In the feature in which experts quizzed politicians about higher education policy (“Answers for everything”, 23 April), the Green Party’s Dave Cocozza refers to the scaling-back or closure of every continuing education department in the UK over the past 10 years. While this is true of most, and it is important to highlight the problem, the University of Oxford’s department for continuing education has managed to thrive. However, this is no thanks to the government. Almost half our public funding was withdrawn by the Labour government’s misguided equivalent or lower qualification policy, which excludes those who wish to retrain or otherwise change course. And similar cuts have been made under the coalition’s austerity policies.
These cuts have forced us to raise fees. It is only the generosity of our friends and supporters that has enabled us to provide bursaries and hardship funding for those unable to pay increased fees.

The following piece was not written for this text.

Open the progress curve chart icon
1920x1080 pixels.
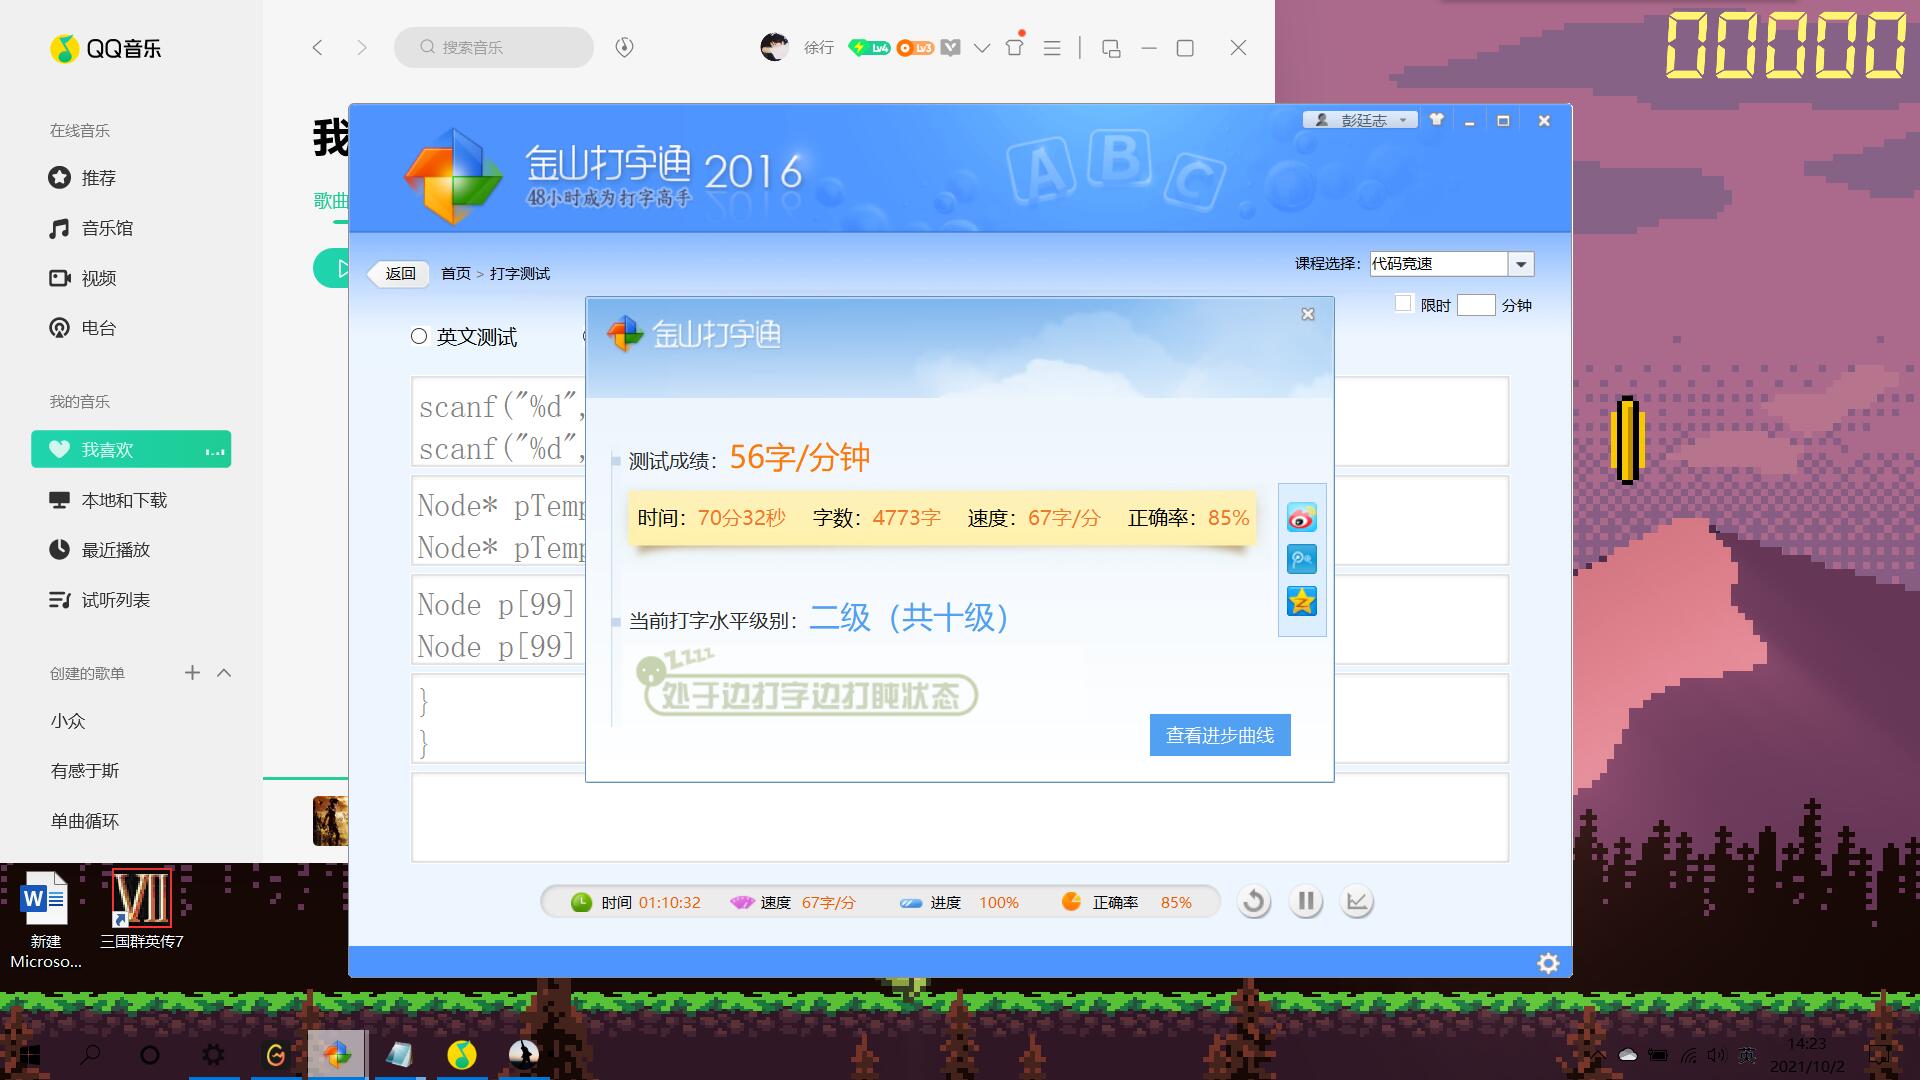(x=1357, y=902)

We have worked hard in other areas, introducing innovative courses, improving efficiency and enhancing our marketing. If the past two governments had not cut adult and lifelong learning so severely, the fruits of these initiatives would be going to a wider group of people. Instead, they are having to make good the cuts.
Greg Clark, the Conservative universities minister, refers to the new loans for postgraduate study, but these will discriminate explicitly against anyone aged over 30.
The next government should reverse the policies that have undermined part-time students, adult learners and lifelong learning. People should be encouraged to study new subjects; the ELQ policy must go. And age discrimination should cease.